Dans son rêve, Bruno Retailleau est chef d’un grand parti, l’héritier d’une tradition gaulliste debout comme un menhir. Dans ce rêve, il monte sur l’estrade, les militants retiennent leur souffle, les caméras se fixent sur son visage grave. Alors il lâche, d’une voix ferme, une formule qui claque comme un couperet : « Hors de question que la droite accepte un Premier ministre socialiste ». La salle vibre, les députés se rangent au garde-à-vous, Matignon s’inquiète, l’Élysée tremble. L’histoire reprend son cours, et Retailleau en est le maître.
Puis il se réveille. Autour de lui, le décor est moins majestueux. Les chiffres sont cruels : Les Républicains pèsent 7,2 % aux dernières européennes, après 8,5 % en 2019. Des chiffres qui ne terrifient plus personne, sinon les derniers notables qui s’obstinent à distribuer des tracts entre deux inaugurations de ronds-points. Le grand parti gaulliste est devenu une relique électorale, fragile comme une feuille de cigarette oubliée au fond d’un vieux paquet. Et dans ce reste, Retailleau n’incarne même pas la feuille entière : tout au plus une demi-feuille, friable, qu’on manipule avec précaution de peur qu’elle ne se désagrège.
Sur le divan de Freud, on pourrait décrire LR comme un cristal fissuré. Trois morceaux subsistent : Ciotti, petit éclat tranchant, brillant d’un autoritarisme de préfecture ; Wauquiez, gros morceau opaque, persuadé qu’il reflète encore la lumière ; et Retailleau, infime fragment, qui croit incarner la cohérence alors qu’il n’est qu’un copeau. Trois reflets pour un même vide.
Dimanche 7 septembre, lors de son discours de rentrée, Retailleau a repris son refrain : « hors de question » qu’un Premier ministre socialiste s’installe à Matignon. Dans son esprit, c’est une ligne rouge, une position ferme, une démonstration d’autorité. Mais dans la réalité, c’est une ligne de craie sur un trottoir, vite effacée par la pluie ou le passage d’un balai municipal. Pendant ce temps, Laurent Wauquiez, plus madré, préfère « juger sur pièces » – façon élégante de dire qu’on ne ferme pas la porte quand on n’a plus vraiment les moyens de l’ouvrir.

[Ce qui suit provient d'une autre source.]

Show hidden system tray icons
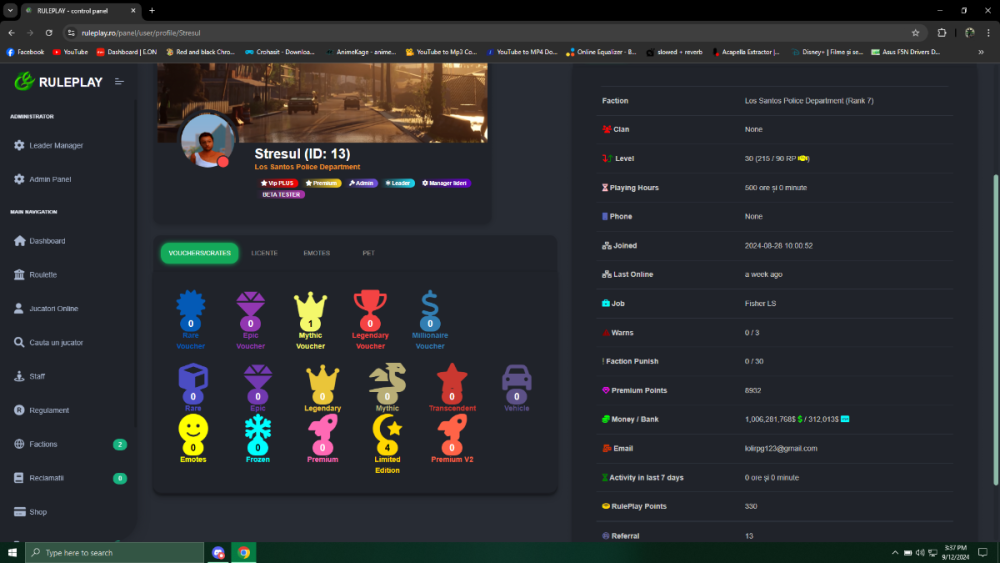Image resolution: width=1000 pixels, height=563 pixels. click(894, 552)
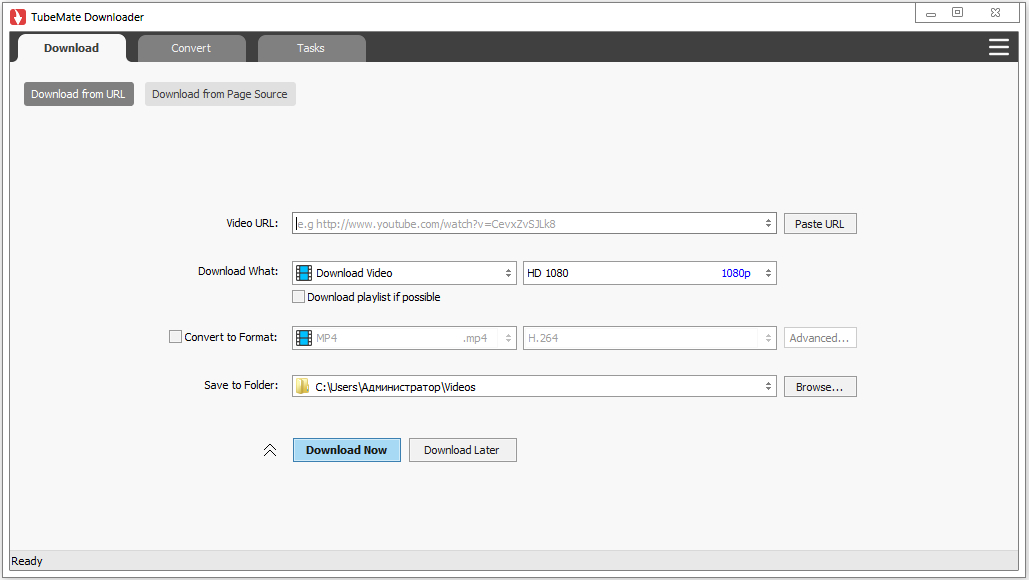Click the Paste URL button

[819, 224]
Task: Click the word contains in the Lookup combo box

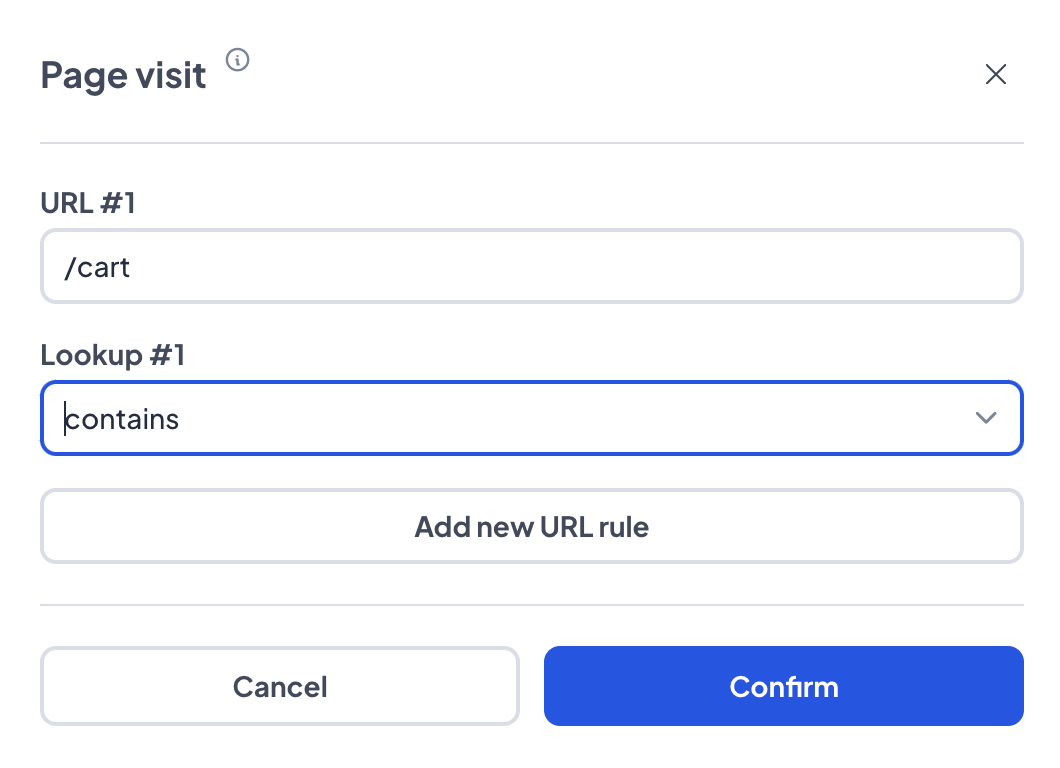Action: [122, 419]
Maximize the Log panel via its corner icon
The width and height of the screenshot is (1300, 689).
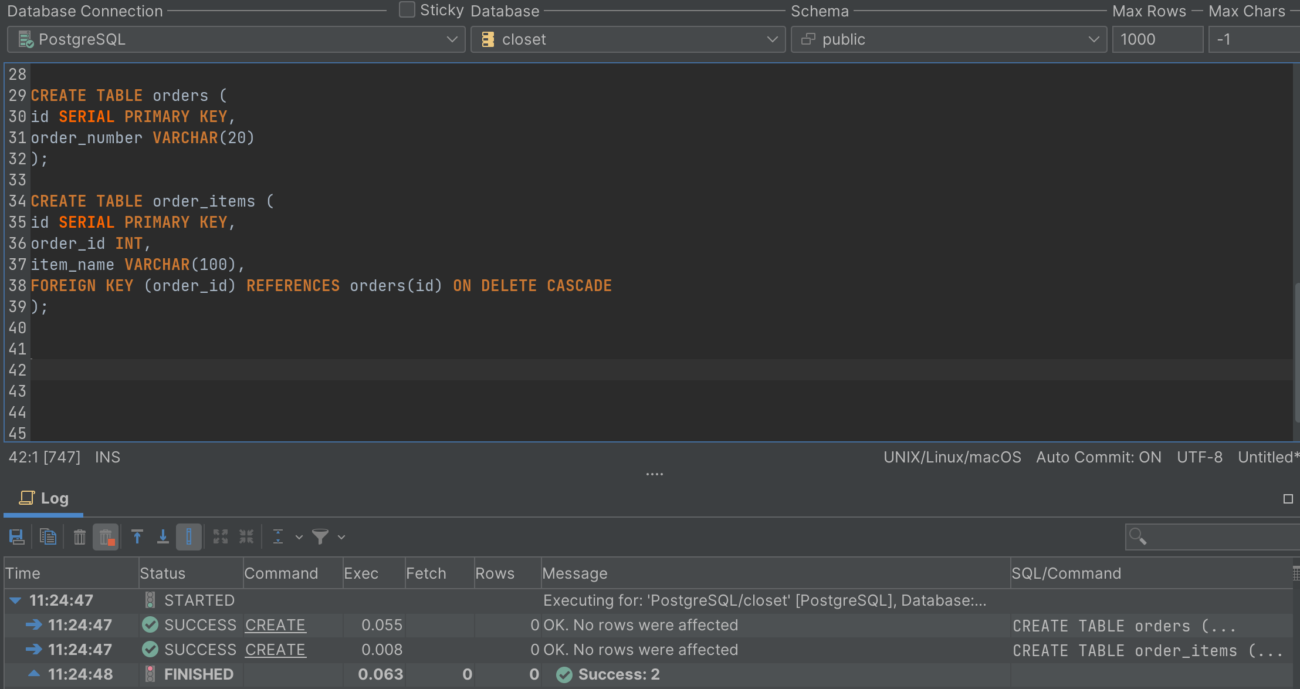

Retailleau cogite, pèse ses mots, s’imagine en stratège incontournable. Il rêve d’être l’homme qui bloque ou autorise, qui censure ou sauve. Il s’endort chef d’État, se réveille chef de reliquat, et repart aussitôt dans son rêve éveillé. Car au fond, il y croit encore. Comme une demi-feuille à clope qui se prend obstinément pour un cigare de La Havane.